The Natural Resource Damage Program (NRDP) last week opted to fast-track a $16.6 million grant request from Montana Fish, Wildlife and Parks (FWP) for a land acquisition deal on the Spotted Dog complex northeast of Deer Lodge, launching the June application into a 45-day public comment period and exempting it from the NRDP's normal grant process cycle. It's an unprecedented rush for the program, and could prompt the NRDP to dip deeper into a Clark Fork River restoration fund than ever before.
The rush comes largely from a recent rash of interest in the property from the private sector. The 27,497 acres in question—currently owned by YT Timber LLC, but listed by the NRDP under the company's affiliate, RY Timber—have been up for sale for years and officials fear the land could attract offers from parties interested in future development. FWP Regional Supervisor Mack Long says the Spotted Dog could "sell out from under us in five minutes."

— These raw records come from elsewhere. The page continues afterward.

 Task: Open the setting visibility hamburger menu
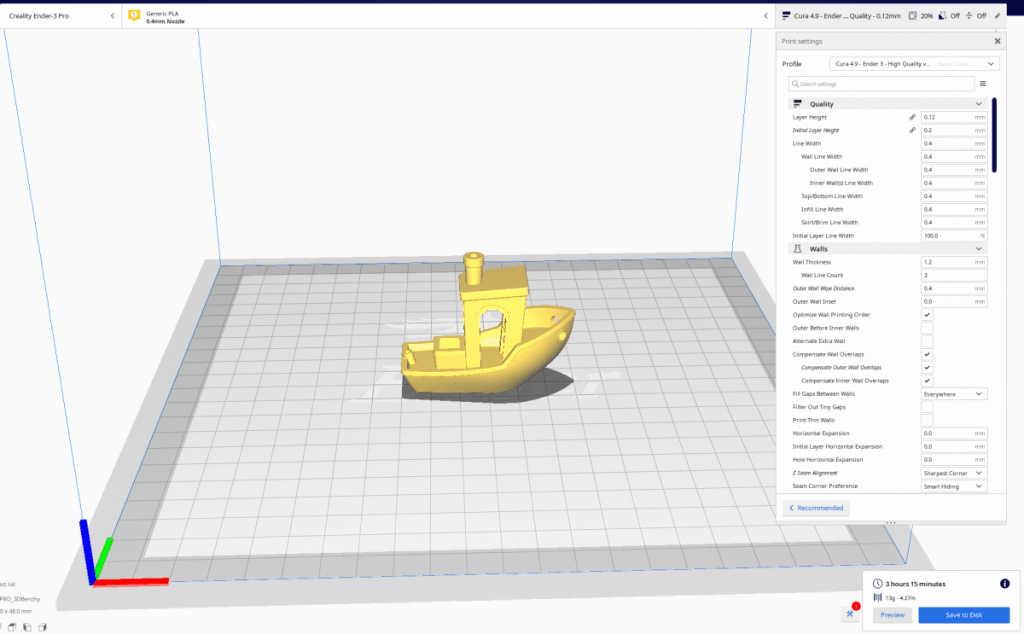982,84
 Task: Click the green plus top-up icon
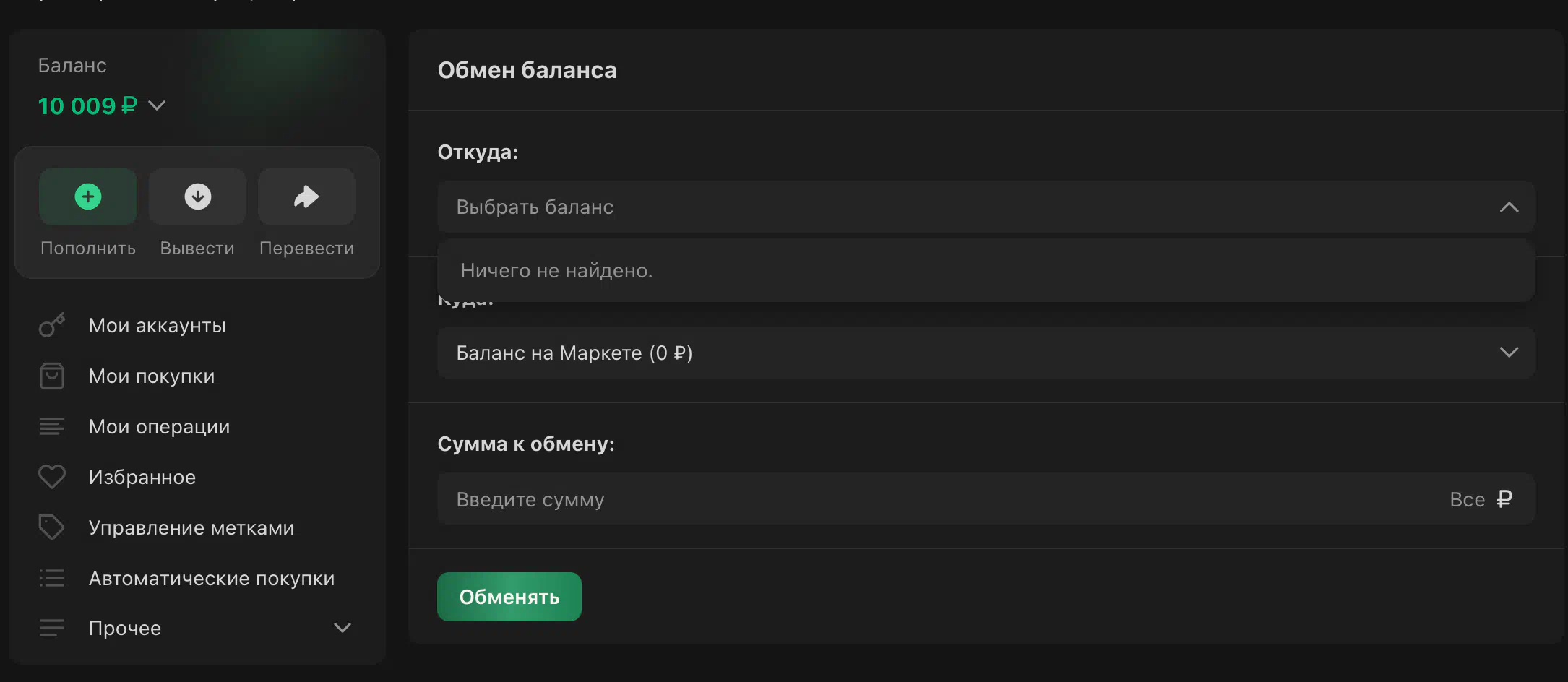coord(88,197)
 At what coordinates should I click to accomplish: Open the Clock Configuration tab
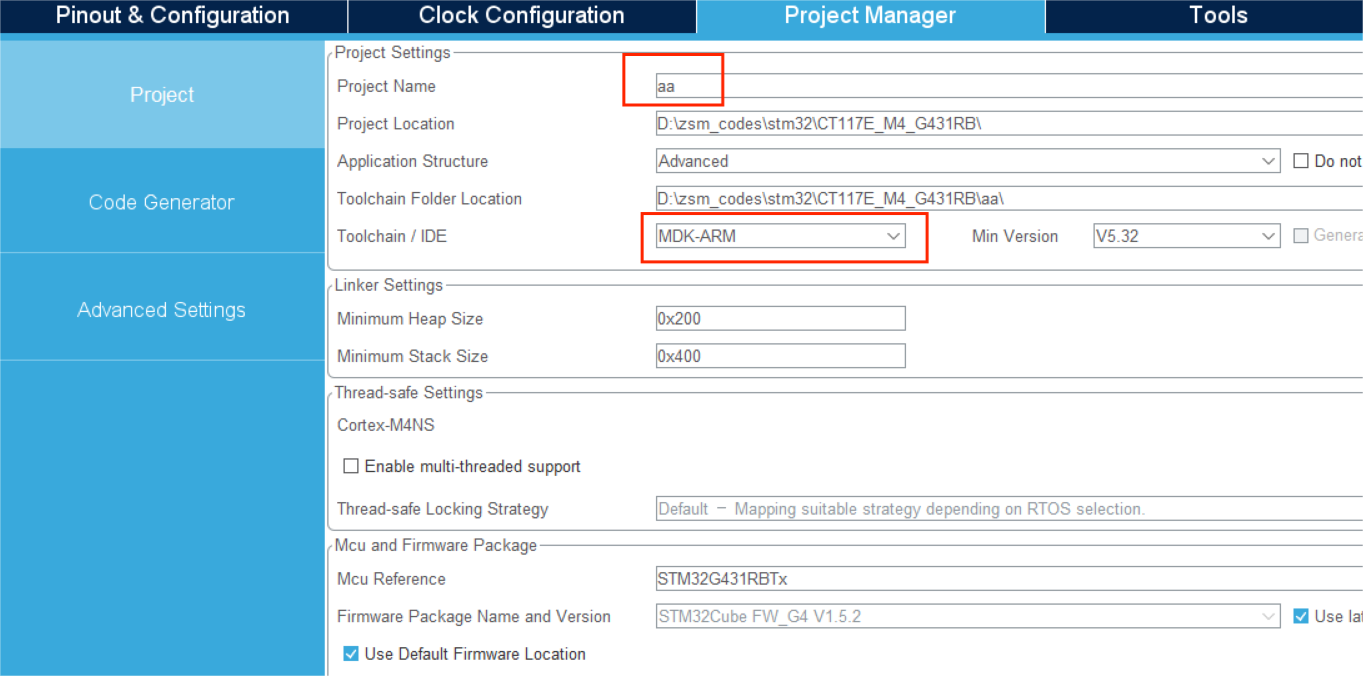click(x=521, y=16)
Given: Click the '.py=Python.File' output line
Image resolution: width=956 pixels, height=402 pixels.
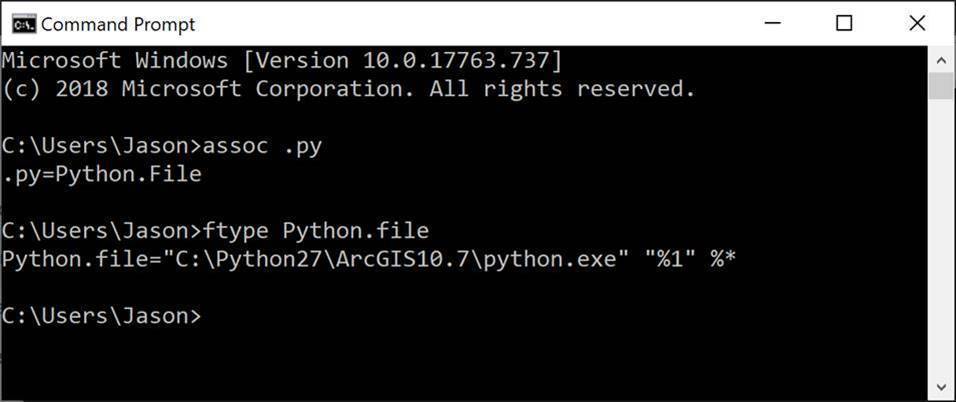Looking at the screenshot, I should (102, 174).
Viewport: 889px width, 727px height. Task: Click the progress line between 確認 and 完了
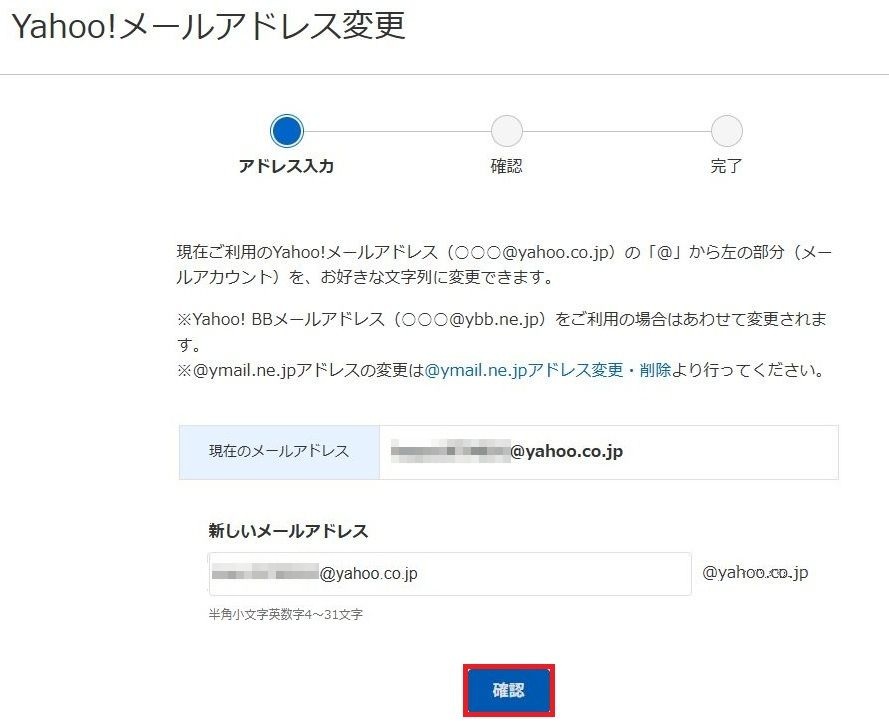(x=617, y=131)
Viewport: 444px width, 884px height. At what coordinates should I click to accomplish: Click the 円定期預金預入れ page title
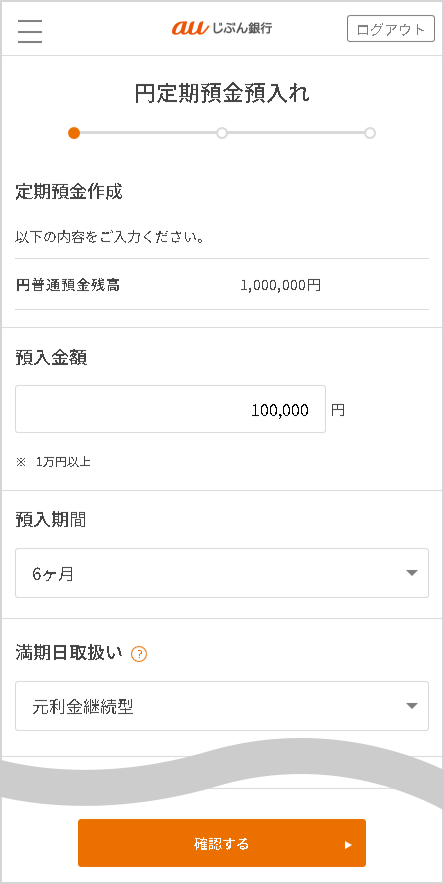[x=222, y=94]
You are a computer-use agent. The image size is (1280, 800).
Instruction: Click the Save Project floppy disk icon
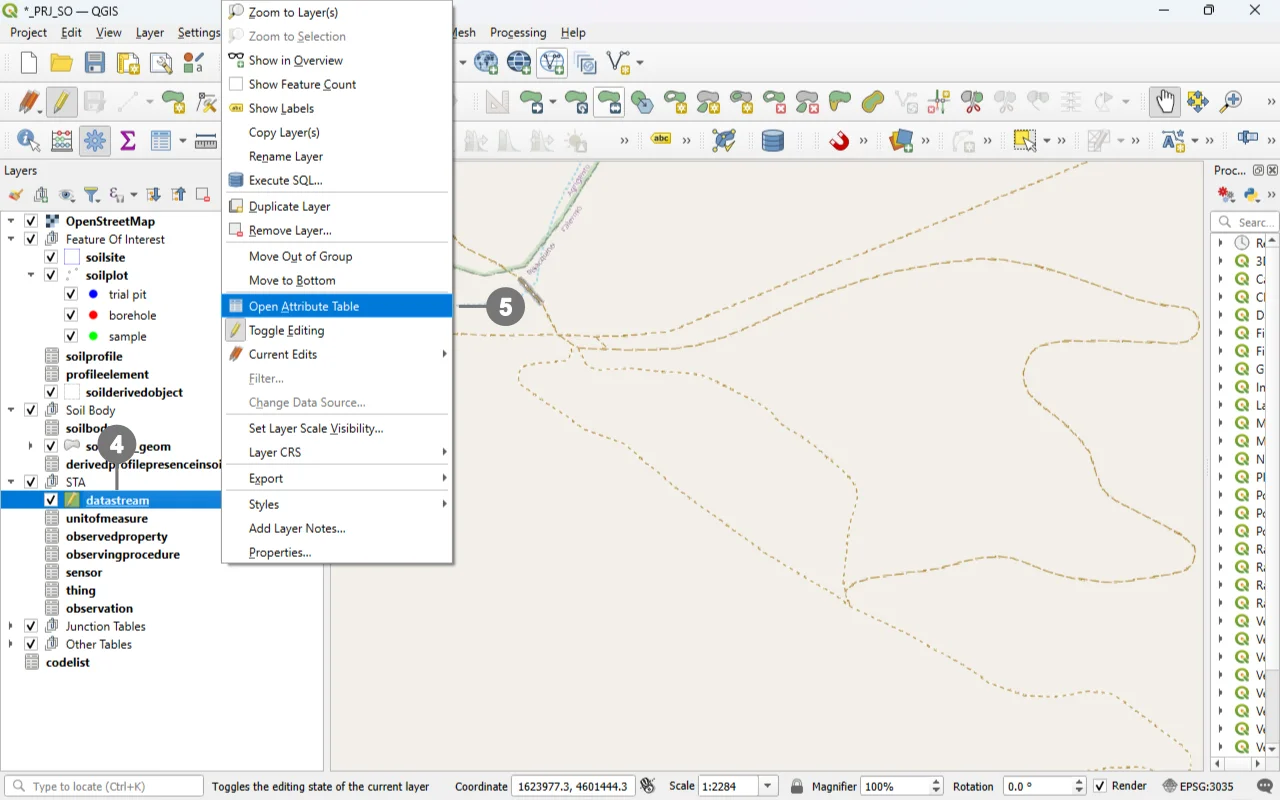click(x=94, y=63)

"There's a lot of developable land on that [complex], and if somebody ever wanted to, it could all just go to subdivisions," Long says. "Do you just sit back and wait to see what happens and run the risk of somebody coming in and picking it up? That's the urgency. All the stars lined up; the opportunity's there to make the request from the NRD program."
- Photo courtsey of Fish Wildlife & Parks
- Montana Fish, Wildlife and Parks has applied for a $16.6 million grant from the state’s ARCO restoration fund to purchase more than 27,000 acres of prime habitat near Deer Lodge, marked in the lower left. The hashed sections are those subject to the purchase.
FWP released its draft environmental assessment for the Spotted Dog on June 28, outlining proposed seasonal access for public recreation in the area. Long says the agency has eyed the acreage for the past nine years for its sizable elk herd and the sensitive fisheries that feed into the Clark Fork River. A previous grant request through the NRDP fell apart six years ago, Long says, but recent backing from FWP Director Joe Maurier and Gov. Brian Schweitzer gave the plan renewed momentum. If the purchase is successful, FWP will designate the Spotted Dog a wildlife management area.
"This is the second largest piece of intact habitat west of the Continental Divide in Montana," Long says. "It's got a huge opportunity and lots of public benefit, and we have the opportunity in working with the NRDP to put something together now."
The Spotted Dog tracts were formerly owned by the Rock Creek Cattle Company, a historic ranch with holdings throughout the Deer Lodge area, but the company sold to YT Timber several years ago to allow logging on the forested portions of the property. Rock Creek has an option to repurchase the land before Nov. 1, 2011, for $9 million, says Managing Director Greg Lane. That option will be enacted to allow the company to sell its holdings to the state.
FWP hired Hall-Widdoss and Company of Missoula to appraise the Spotted Dog property this spring. Compared to the existing $9 million option, the final appraisal and $16.6 million grant request seem strangely high. Long asserts that's because the agency is required to make an initial offer at fair market value.
"We have to buy at appraised value or near to it, so that's what we're operating on," Long says.
Lane says he's seen continuous interest from the private sector to purchase the Spotted Dog complex over the past six to eight months at price points around $625 an acre—well above the state's offer. None of those interests managed to "pull the trigger," he says, so Rock Creek began entertaining the offer from FWP.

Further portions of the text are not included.